If last week was busy, this was the craziest of the past four years. Not really refereeing-related. I didn’t sleep three nights this week which was brand new to me. Do I say I’m busy every week? I hope not because this one was really busy.
Only two games were scheduled for this week but negligible travel.
The crew was coming from a ways so while they were travelling, I had my pre-match meal, did a job interview and finished writing a paper. They picked me up early and the drive down the road was funny given that it was almost no distance at all but nice to arrive together and for me to chat with them before arrival.
The weather was quite chilly. We stood outside watching the prior game for a bit before heading back inside. During the warm-up, the wind was hitting us hard so it was difficult to sweat or feel warm after a lot of running but we did manage to get muscles moving and “unlocked”.
Nothing much happened this game of significance that I could remember. My mentor was watching and gave the referee, who was a little less experienced, a few tips.
Derby match. I had the rental car for the weekend so I made the 750m drive down the street again. Something about that felt fancy.
It’s not many games where an AR gets more attention than a referee but this was one that I was in the spotlight. The coach for the away team knew me by name and for some weird reason, the entire Womens’ team too.
It was a cool night and I was the only person on the pitch out of 25 electing to wear short-sleeve with no compression shirt underneath either. Chilly but nothing a good brisk run can’t solve. Everyone else seemed to be finding the weather less than pleasant but I was looking forward to the game so it was a fleeting thought.
The first big decision of the match came in a short time. Corner kick whipped in. Ball cleared out. Shot on the ground back in. Two defenders were on either post and this one was heading for the right post. I was right on the goal line. The defender tried to clear but leaned back and he was falling back into the net scooping the ball with his foot. The ball had made it all the way. I raised the flag in a natural mechanic. I was surprised how fast I reacted myself. I turned to look over to the referee. Play was continuing but a few people were wondering if it had gone into the net. He looked over to me. Blew the whistle long and hard. A deft point to centre. Goal.

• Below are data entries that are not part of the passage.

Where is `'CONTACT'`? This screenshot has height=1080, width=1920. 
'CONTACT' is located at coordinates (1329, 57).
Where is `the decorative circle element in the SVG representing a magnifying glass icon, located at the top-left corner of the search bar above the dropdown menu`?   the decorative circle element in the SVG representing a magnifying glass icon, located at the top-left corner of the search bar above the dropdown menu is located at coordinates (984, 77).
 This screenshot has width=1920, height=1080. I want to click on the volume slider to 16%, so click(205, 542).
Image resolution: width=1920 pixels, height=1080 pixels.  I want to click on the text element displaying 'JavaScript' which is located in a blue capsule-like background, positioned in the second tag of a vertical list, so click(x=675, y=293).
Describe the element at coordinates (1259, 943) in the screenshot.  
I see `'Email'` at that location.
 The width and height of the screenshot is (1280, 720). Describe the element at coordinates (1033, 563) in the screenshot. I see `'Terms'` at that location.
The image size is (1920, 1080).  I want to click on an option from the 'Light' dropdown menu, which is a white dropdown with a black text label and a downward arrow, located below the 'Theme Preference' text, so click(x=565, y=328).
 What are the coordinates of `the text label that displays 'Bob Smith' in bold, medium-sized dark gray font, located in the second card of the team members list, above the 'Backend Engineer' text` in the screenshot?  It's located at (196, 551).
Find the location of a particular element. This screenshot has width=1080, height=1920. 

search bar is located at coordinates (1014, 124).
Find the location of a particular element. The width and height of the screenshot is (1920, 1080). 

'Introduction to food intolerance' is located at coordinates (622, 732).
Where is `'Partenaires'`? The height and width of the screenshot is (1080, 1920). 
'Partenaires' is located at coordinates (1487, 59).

I ran down the touchline. My intention was to draw out dissenters although running as far as I did landed me in front of the benches. The captain came after me right out of the penalty area and must have travelled 40 yards. I heard a few choice comments but I knew this player and the away team coach so I chuckled at the abuse taking nothing personally before resuming to take up my position for the restart.
An offside decision soon followed later in the game. I was standing in line with the SLD and after the ball was kicked, two attackers emerged forward. There were yells for offside but I kept running. The ball was shot at goal and went out for a corner from the goalkeeper’s save. A goal was scored off the ensuing corner kick a minute later and the bench looked to blame me for the offside decision. The one time where not seeing a player means they are innocent.
A few members of the crowd started shouting at me “You had one job! One job!” I couldn’t help but enjoy the comments. It almost became like last week again although for some weird reason, my name spread around the field like wildfire because everyone was referring to me by name. Crowd, team officials, bench. It provided half the entertainment in the game. There were some random times when the crowd was cheering my name as well. It sounded like more of the Womens’ team but I didn’t have time to turn around and see who it was.
Sometime during the first half, I started hearing “Ooohs” and “Aaahs” from the crowd. Wondering what it was, I glanced back. Just a couple of ducks. Wait what? Ducks? There was no body of water nearby… They were just 5-7 yards behind me. They were walking towards to pitch so I was afraid that they would walk on and get trampled. I tried to divert my patrol path and direct them away. Thankfully they did but a part of the game they wanted to sit right by the touchline and I just ran right around them the one time. After all, I was trying to avoid any stoppage that may occur as a result.
The last important decision of the game was when the away team were mounting a comeback. An in-and-out offside left a few people confused although all the referees and referee spectators were quite well aware of what had happened.
Here’s my take-away:
- Perception of authority in the game; quicker signalling
- Staying closer to the SLD
I met a colleague over the weekend to give him some referee equipment that he had asked for. It had been a couple of months since I last met him so it was nice catching up. Only three games left.